Reproduce each of the following records line for line, with no changes to any wording, spacing, or numbers.

## Records provided

________________

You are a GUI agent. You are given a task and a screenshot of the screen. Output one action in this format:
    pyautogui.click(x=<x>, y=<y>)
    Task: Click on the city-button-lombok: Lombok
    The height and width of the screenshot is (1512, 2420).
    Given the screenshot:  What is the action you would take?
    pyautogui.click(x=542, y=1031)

________________

## Exercise output
You are a GUI agent. You are given a task and a screenshot of the screen. Output one action in this format:
    pyautogui.click(x=<x>, y=<y>)
    Task: Click on the city-button-lombok: Lombok
    The height and width of the screenshot is (1512, 2420).
    Given the screenshot:  What is the action you would take?
    pyautogui.click(x=542, y=1031)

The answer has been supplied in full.